Travail à faire →
a – D'après l'extrait choisi, quels sont les prénoms des grands-parents de Marcus ?
b – Indiquez si chaque affirmation est conforme à l'extrait choisi, par oui ou par non, en citant les mots du texte qui tranchent. (i) Hillel est né la même année que Marcus. (ii) Chez les grands-parents, les blâmes allaient aux Baltimore. (iii) La jalousie provoquée par l'arrivée de Woody est d'abord dissimulée.
c – Relevez tous les membres des Goldman-de-Baltimore que nomme l'extrait choisi.

Extrait choisi →

+ + +

Selon la structure chronologique rigoureuse établie par l’auteur, le livre de la jeunesse perdue dresse le portrait de ces deux branches d’une même famille. Les Goldman-de- Baltimore, Oncle Saul, tante Anita, Hillel et Woody ont tout bon, ils sont beaux, riches et généreux. «  De toutes les familles que j’avais connues jusqu’alors, de toutes les personnes que j’avais pu rencontrer, ils m’étaient apparus comme supérieurs : plus heureux, plus accomplis, plus ambitieux, plus respectés. Longtemps, la vie allait me donner raison. (…) J’étais fasciné par la facilité avec laquelle ils traversaient la vie, ébloui par leur rayonnement, subjugué par leur aisance. J’admirais leur allure, leurs biens, leur position sociale. » ( Page 25). Et l’on comprend ainsi la focalisation de l’enfant Marcus sur un mode de vie sublimé par l’admiration ostensible des grands-parents, Max et Ruth :

«  Dans la prononciation du lexique familial, mes grands-parents avaient fini par associer dans leurs intonations les sentiments privilégiés qu’ils éprouvaient pour la tribu des Baltimore : au sortir de leur bouche, le mot «  Baltimore » semblait avoir été coulé dans de l’or, tandis que les « Montclair » était dessiné avec du jus de limaces. Les compliments étaient pour les Baltimore, les blâmes pour les Montclair. » ( Pages 28-29)

Marcus multiplie les séjours chez son oncle, d’autant qu’il s’entend à merveille avec son cousin Hillel, né la même année que lui. À toute lectrice au tempérament un peu famille, il semblera étonnant que les parents « Montclair « acceptent ce semi abandon du fiston. Joël Dicker distille dans la progression du récit quelques morceaux de puzzle qui laissent entendre combien les apparences cachent des réalités complexes. `

Au titre de ces réalités apparaît le thème de la jalousie : avouée immédiatement quand elle est provoquée par l’arrivée de Woody dans la famille « Baltimore ». Ce cousin opportunément intégré au clan arrange quand même tout le monde et donne bonne conscience aux parents adoptifs, dont l’image s’en trouve encore grandie.

+ + +

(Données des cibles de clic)

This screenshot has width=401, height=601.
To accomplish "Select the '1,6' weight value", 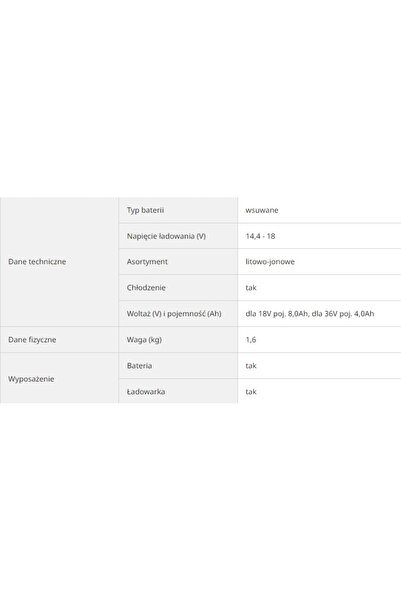I will pyautogui.click(x=251, y=340).
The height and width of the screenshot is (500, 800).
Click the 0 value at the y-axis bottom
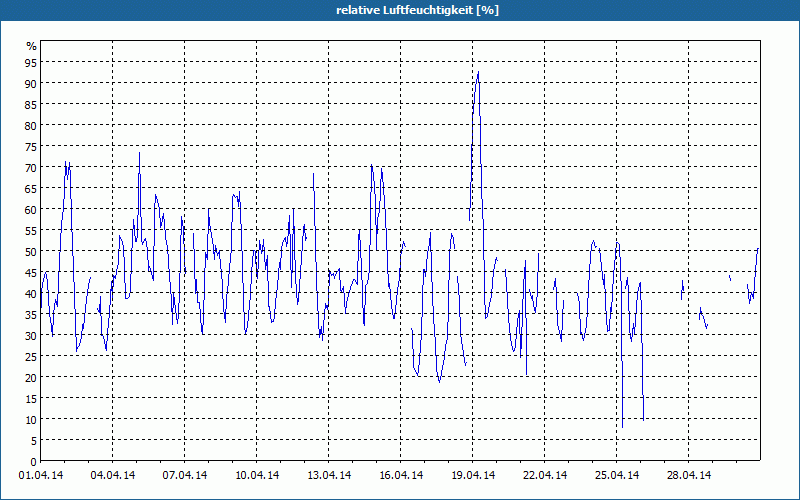coord(33,461)
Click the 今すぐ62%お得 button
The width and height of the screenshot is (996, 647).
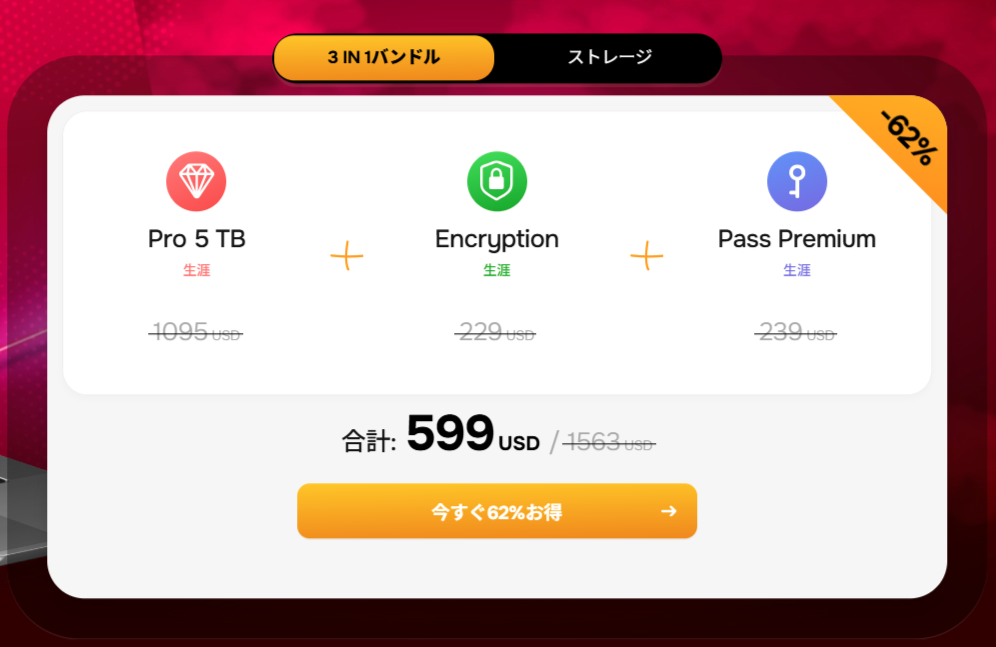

+ + +

Les réponses →
a – Max et Ruth.

b –
(i) Oui : « né la même année que lui ».
(ii) Non : « Les compliments étaient pour les Baltimore, les blâmes pour les Montclair. »
(iii) Non : « avouée immédiatement quand elle est provoquée par l’arrivée de Woody dans la famille « Baltimore » ».

c – Oncle Saul, tante Anita, Hillel et Woody.